Las imágenes recorrieron las redes sociales y los canales de TV. Se veía a cientos de jóvenes amuchados en las veredas delante de los bares. Hay barrios en los que abundan este tipo de locales y tienen zonas en los que están uno junto al otro o hay varios por cuadra. Es lo que ocurre en Palermo o San Telmo. Fue donde más aglomeraciones hubo. Pasado el primer fin de semana en el que se habilitó a estos negocios la posibilidad de vender en las veredas, los cruces políticos por el resultado se dispararon.

El ministro de Salud porteño, Fernán Quirós, reconoció en su habitual conferencia de prensa matinal que “lo que pasó el primer día no fue bueno”. “La gente estaba sin barbijo y a menos de metro y medio de distancia”, destacó Quirós.

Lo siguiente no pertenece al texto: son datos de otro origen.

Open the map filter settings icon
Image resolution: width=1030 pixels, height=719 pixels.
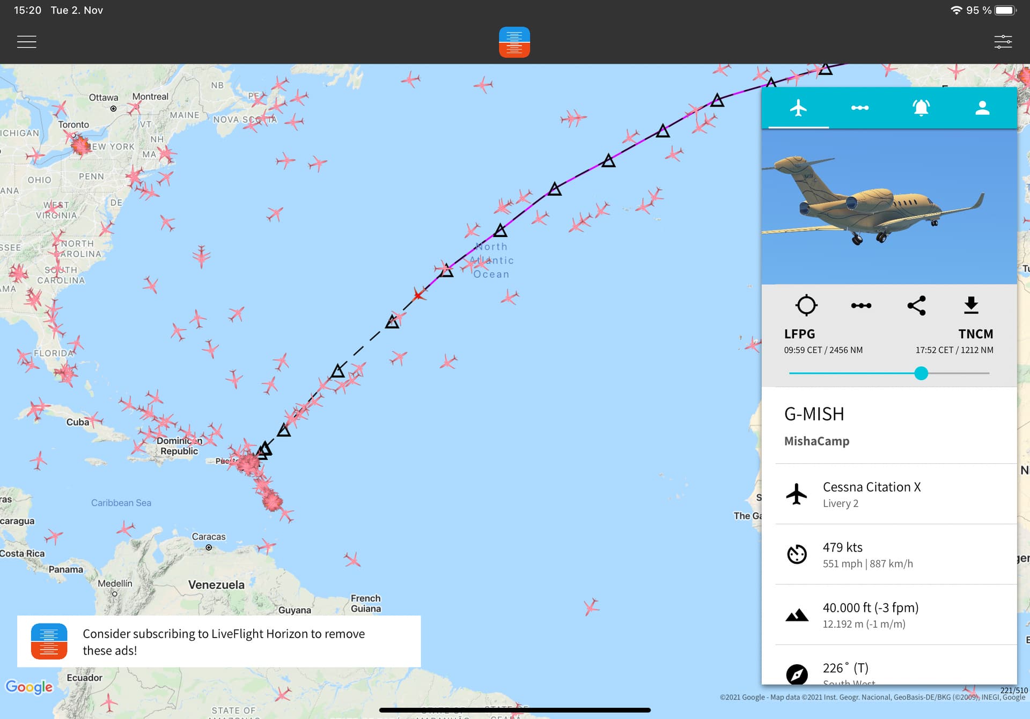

El funcionario, sin embargo, defendió la decisión del gobierno al que pertenece.  “Se entiende que haya gente que tenga necesidad de salir, pero necesitamos hacerlo como corresponde”. El ministro destacó que “estos encuentros estaban ocurriendo”. Y, según él, por eso el gobierno capitalino optó por “llevarlos a un lugar abierto, mucho más seguro” que permite que “estén a la vista”.

“Es inadmisible que el Gobierno de la Ciudad no pueda controlar los protocolos que ellos mismos presentaron para autorizar las aperturas”

Cluadia Neira, legisladora porteña del FDT.

La reacción de la oposición frente a lo ocurrido también llegó hoy. Las críticas al ejecutivo de Horacio Rodríguez Larreta se centraron en la falta de control. La presidenta de la Comisión de Espacio Público de la Legislatura porteña, Claudia Neira, (Frente de Todos) dijo: “Es inadmisible que el Gobierno de la Ciudad no pueda ejercer el control de los protocolos que ellos mismos presentaron ante autoridades nacionales para lograr los permisos de apertura”. Para la legisladora, las situaciones del fin de semana demostraron que “es necesario regular cómo deben llevarse a cabo las reuniones de hasta 10 personas”.

“Hemos presentado toda una serie de iniciativas en ese sentido-agregó Neira-.  Incluso hemos pedido intervenciones para que los adolescentes se puedan reunir manteniendo todos los cuidados. Pero desde la Ciudad aún no se ha puesto una mirada específica sobre cómo acompañar a los jóvenes en la salida paulatina del aislamiento. Y muchos de ellos terminan agolpados en las zonas de los bares”.

“Siempre hay incumplimiento. Por eso vamos a reforzar los controles”

Diego Santilli, vicejefe de gobierno de la Ciudad.

En relación a la propuesta del Ejecutivo capitalino, de impulsar la apertura de 4200 locales gastronómicos más, que no cuentan con permisos de uso de las veredas, Neira aseguró:  “Hablamos de cara a la gente. Explicamos los riesgos que existen ante cada apertura y reapertura que se pretende hacer”. “Lo que no puede suceder es que un sector tan afectado como el gastronómico tenga que volver atrás por la ausencia de controles del gobierno porteño”, concluyó.

El “desmadre” de viernes y sábado pasados tuvo algunas consecuencias. La Agencia Gubernamental de Control de la Ciudad informó-el domingo 6 de septiembre- que había realizado nueve clausuras “por mesas y sillas en las veredas fuera del horario permitido”, que era sólo hasta las 24. Y una más “por vender bebidas alcohólicas después de las 20 horas”. También destacó que se habían hecho otros dos cierres por fiestas en el interior de los locales, una actividad que está “totalmente prohibida”.

Al respecto, el vicejefe de gobierno, Diego Santilli, declaró: “Nosotros tenemos que controlar si hay incumplimientos, siempre hay. Por eso vamos a reforzar los controles”.